And… it’s hard to explain why this seems wrong to me, but I’ll try. I get it. Environmentalism is compelling and widespread. It was the background radiation of virtually almost every interaction with nature I had growing up. It was taken for granted that every drop of biodiversity was a jewel with value beyond measure, that endangered species were inherently worth going to great lengths to protect and preserve, that ecosystems are precariously balanced configurations that should be defended as much as possible from encroachment by humans. Under this lens, of course the number of species present is the default measurement – the more biodiversity preserved from human destruction, the more intricate and elaborate the ecosystem (introduced species excepted), the better.

And… doesn’t that seem a little limited? Doesn’t that seem like a sort of arbitrary way to look at huge parts of the world we live in? It’s not worth throwing out, but perhaps it deserves a little questioning. Where else could we draw the moral lines?

Personally, I realized my morality required me to treat animals as moral patients. This started with animals directly used by humans, but then got me re-examining the wild animals I’d been so fond of for so long.

● **Recorded information**
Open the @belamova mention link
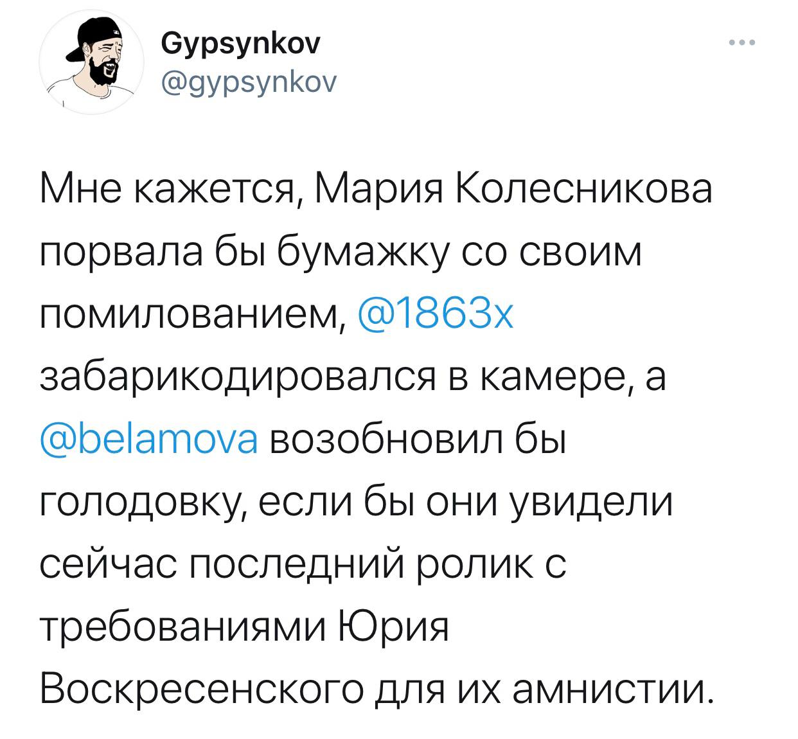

● **About this task**
In the passage on environmentalism, write out the part starting at "Personally, I realized" and ending at "for so long.", substituting "free-living animals" for "wild animals". The listing that comes after the passage on environmentalism has no connection to it.

● **Response to the exercise**
Personally, I realized my morality required me to treat animals as moral patients. This started with animals directly used by humans, but then got me re-examining the free-living animals I’d been so fond of for so long.